— START OF Selection —

Was there a conspiracy to keep Japanese players out of America? As a result of the trans-Pacific tiff over Murakami, the U.S. and Japanese commissioners had signed something called the United States-Japanese Player Contract Agreement, informally known as the “Working Agreement,” in which both sides pledged to respect each other’s baseball conventions.

American baseball players won the right to play out their contracts and sign with any team of their choosing by 1975. The reserve clause, however, still existed in Japan. The Japanese players union was much less effective and vocal than their American counterparts. It wasn’t until 1985 that they managed to obtain the “right” to strike. Free agency finally found Japanese ballplayers in 1993, and then only because the owner of the Tokyo Giants wanted to sign all the superstars to his team. Other owners finally caved on free agency, but it was very different than what the U.S. was used to. Players could only become free agents in Japan after ten full years of service on the parent team, and that didn’t include time spent in the Minor Leagues. It wasn’t until after the 1997 season that free agency eligibility was lowered to nine years.

Years went by, and then decades. All the time, however, the Japanese players were quickly closing the talent gap. In 1990, a Japanese All-Star squad swept the first four games of a seven-game series against a visiting team of American stars that included Cal Ripken, Jr. and Randy Johnson. Hideo Nomo pitched in this series, as well as he had in the 1988 Summer Olympics in Seoul, when he led Japan to a silver medal.

— END OF Selection —
— START OF Listed records —

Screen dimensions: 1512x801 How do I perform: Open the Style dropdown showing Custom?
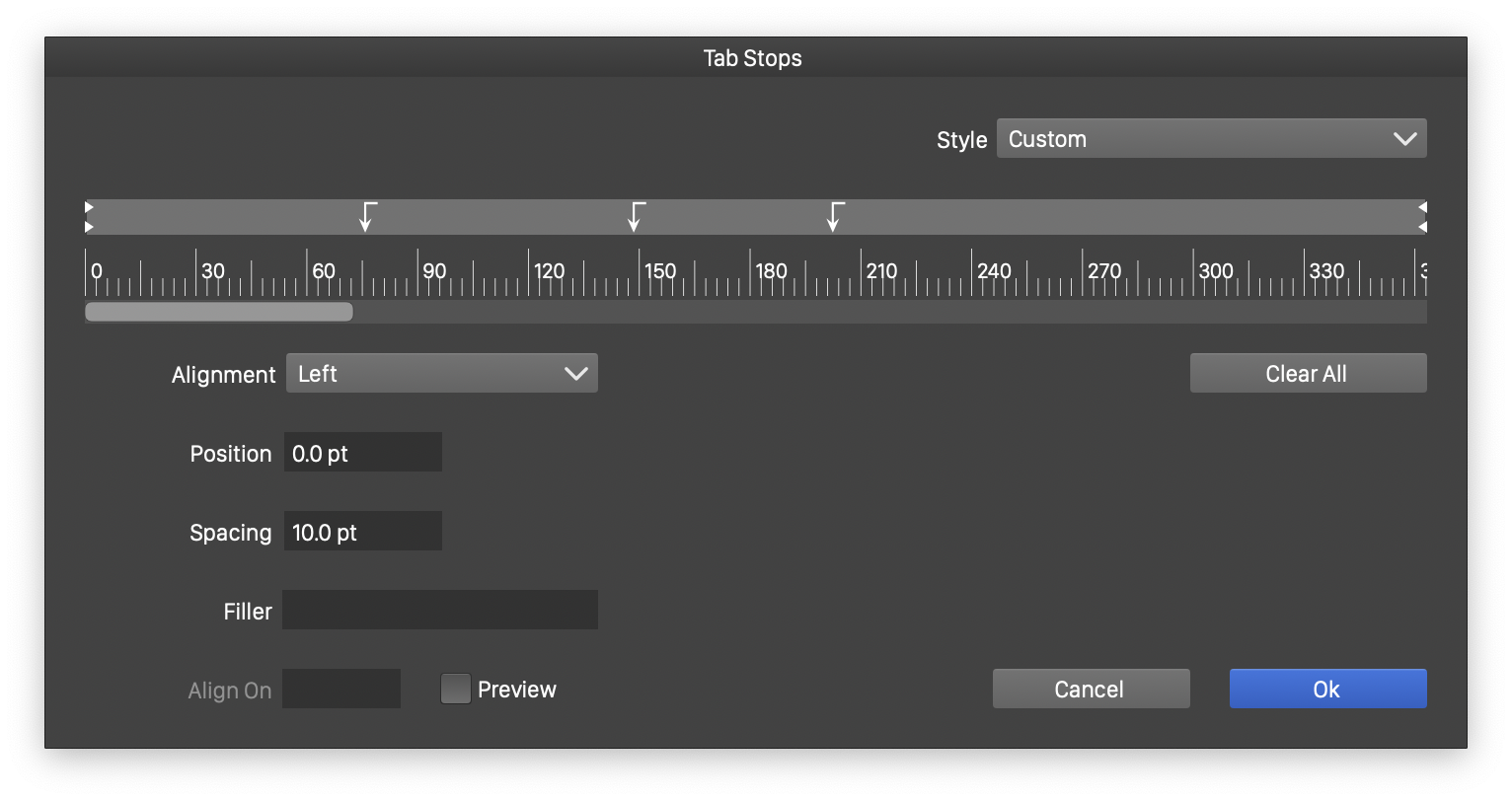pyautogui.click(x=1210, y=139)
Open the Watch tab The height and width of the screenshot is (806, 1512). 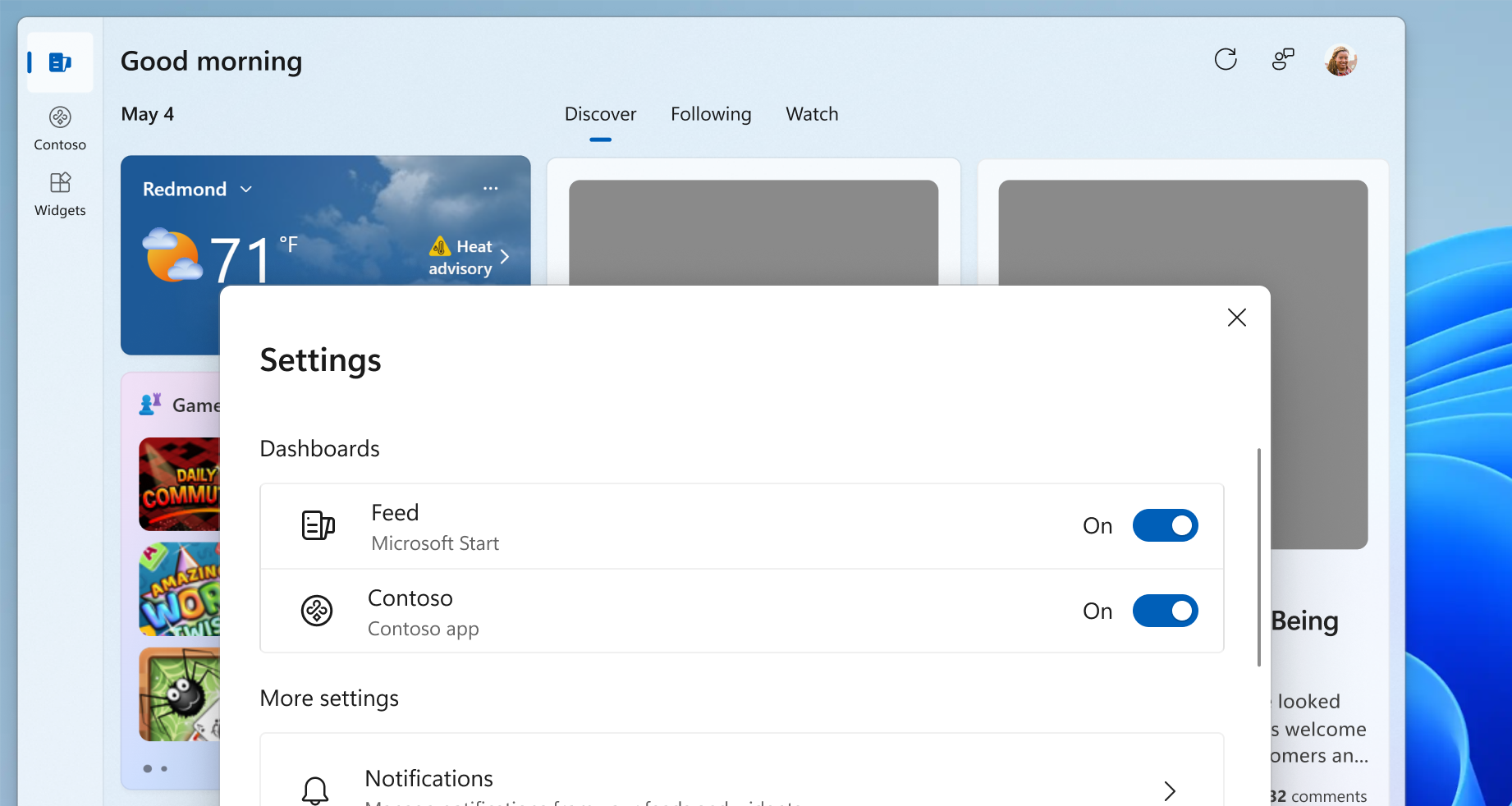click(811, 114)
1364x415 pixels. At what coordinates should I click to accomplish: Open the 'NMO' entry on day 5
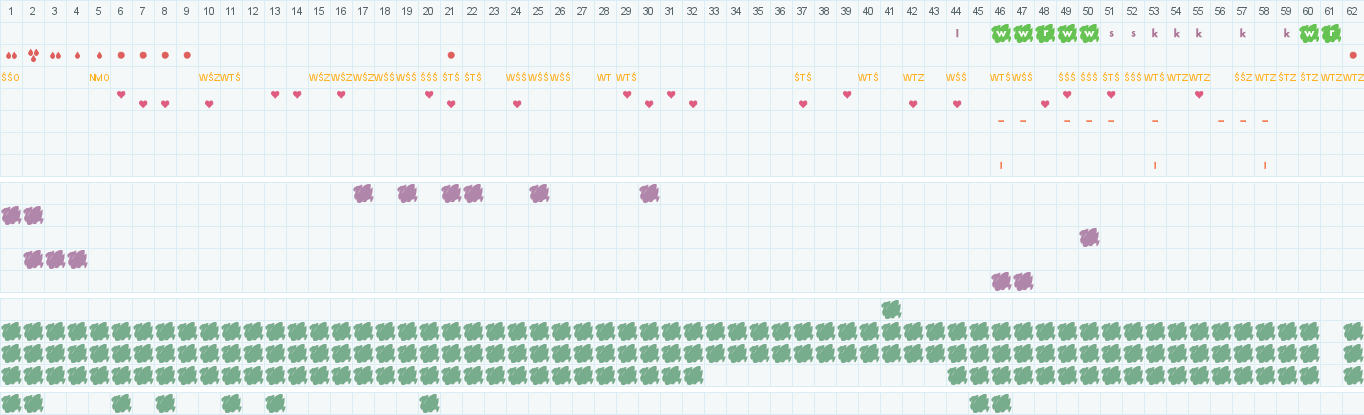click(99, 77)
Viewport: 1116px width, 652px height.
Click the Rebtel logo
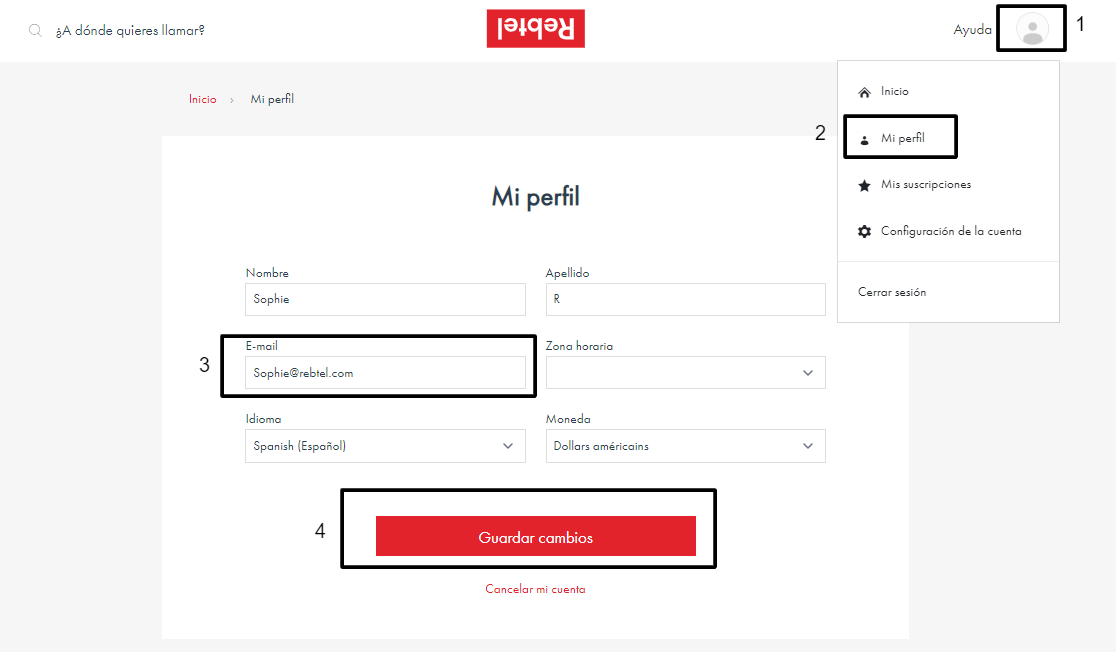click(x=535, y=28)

— END OF Listed records —
— START OF Listed records —

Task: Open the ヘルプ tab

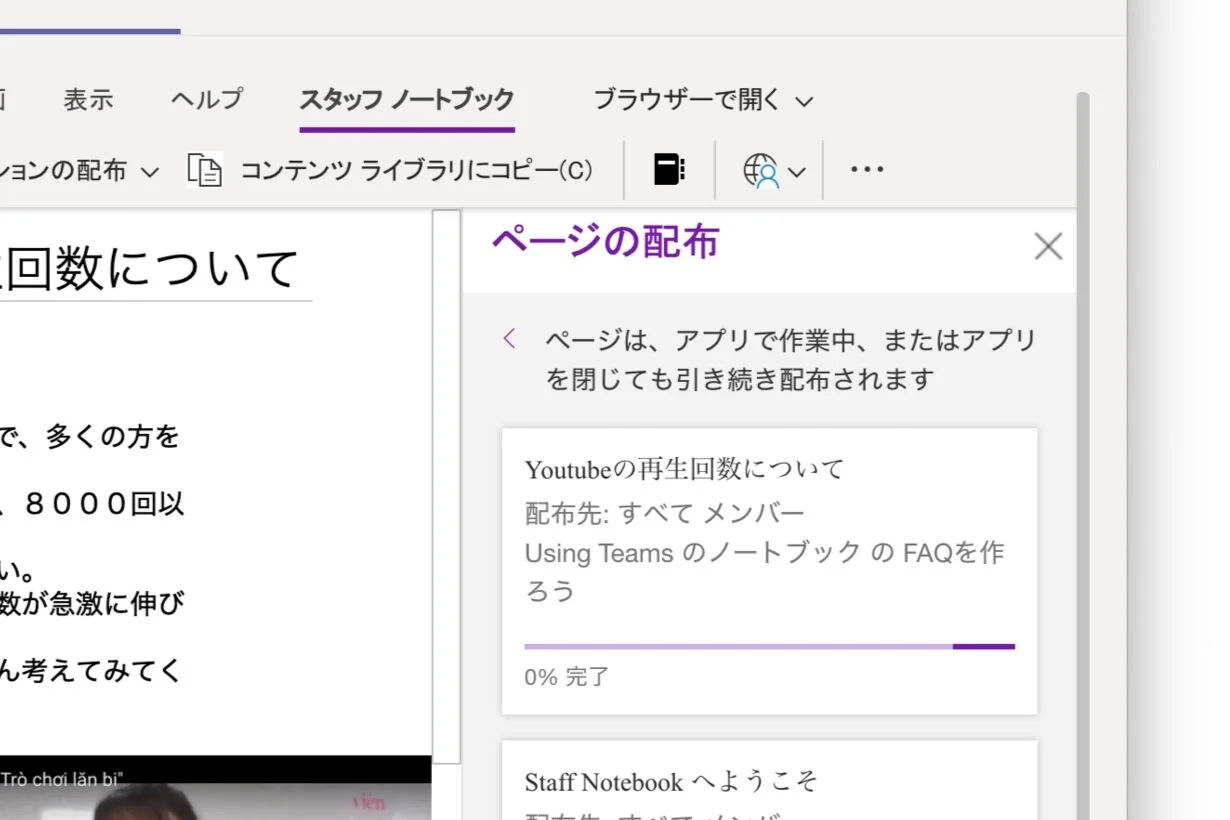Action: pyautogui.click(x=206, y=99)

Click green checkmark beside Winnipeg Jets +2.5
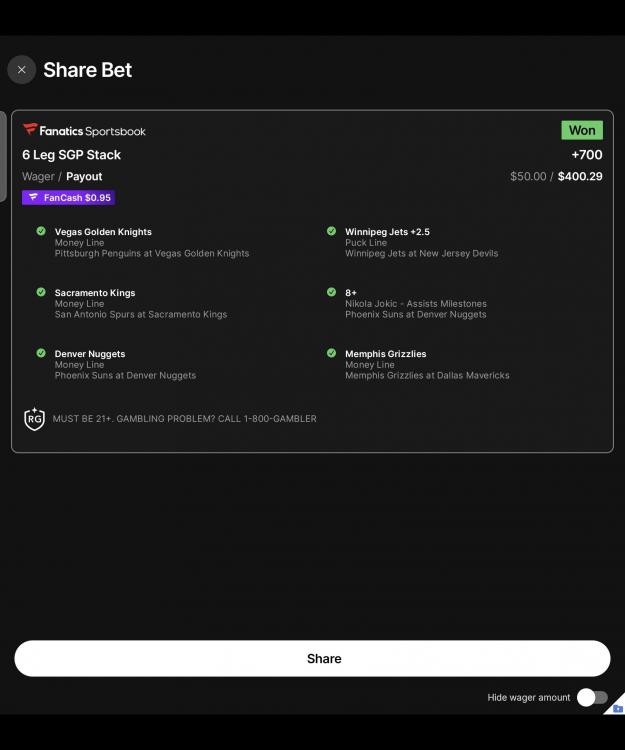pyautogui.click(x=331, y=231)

— END OF Listed records —
— START OF Listed records —

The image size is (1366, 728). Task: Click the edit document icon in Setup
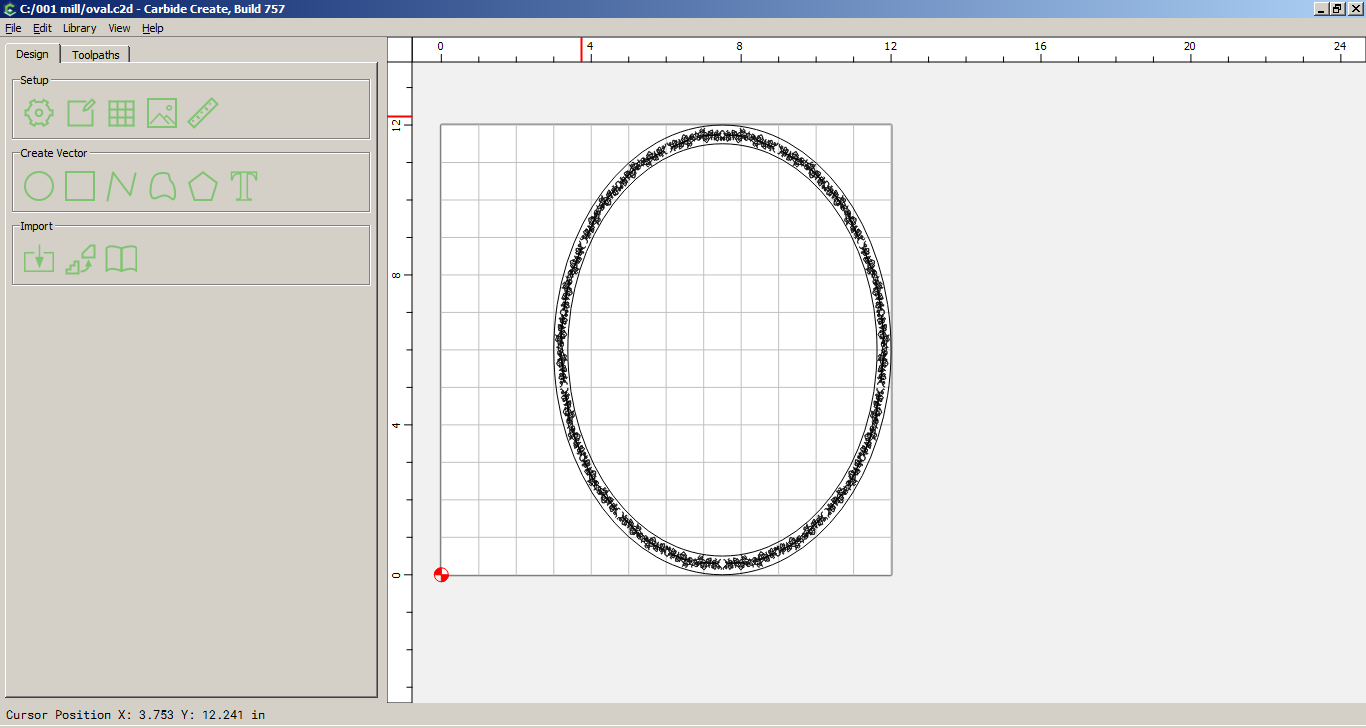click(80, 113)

— END OF Listed records —

Required tasks —
**A.** Please reproduce the excerpt on Japanese baseball word for word, from "American baseball players" up to and including "to nine years.".
**B.** Write the next part of the excerpt on Japanese baseball, picking up after its final sentence.

Expected responses —
**A.**
American baseball players won the right to play out their contracts and sign with any team of their choosing by 1975. The reserve clause, however, still existed in Japan. The Japanese players union was much less effective and vocal than their American counterparts. It wasn’t until 1985 that they managed to obtain the “right” to strike. Free agency finally found Japanese ballplayers in 1993, and then only because the owner of the Tokyo Giants wanted to sign all the superstars to his team. Other owners finally caved on free agency, but it was very different than what the U.S. was used to. Players could only become free agents in Japan after ten full years of service on the parent team, and that didn’t include time spent in the Minor Leagues. It wasn’t until after the 1997 season that free agency eligibility was lowered to nine years.

**B.**
Nomo was the best pitcher in Japan in the early 1990s. An agent named Don Nomura helped get Nomo to the States while he was still young and healthly. Nomura took Nomo’s Japanese contract to powerful U.S. agent Arn Tellem, who found a loophole with the “voluntarily retirement” clause: a voluntarily retired player was obligated to return to his former team only as long as he stayed in Japan. Nomo, calculatingly, asked for much more money in his contract negotiations than he could have expected to receive. Knowing he wouldn’t get a close counter-offer, he then voluntarily retired (he said it was to pursue other areas outside of baseball). Nomo was the first to find this loophole, and sprang free of his contract, headed for the Major Leagues.

Who were the conspirators that caused three decades to pass between Japanese Major Leaguers? One party was the Japanese media, who made it hard on Murakami and who would later call Nomo an ingrate. (Interestingly, Murakami was a member of the Japanese media, and a strong critic of Nomo.) Other conspirators included the commissioners of the Major Leagues and the Japanese Leagues. And then, there were the Japanese players themselves. Sadaharu Oh said, “In my era, if I had tried to go the States to play, the public [in Japan] would have turned overwhelmingly against me.”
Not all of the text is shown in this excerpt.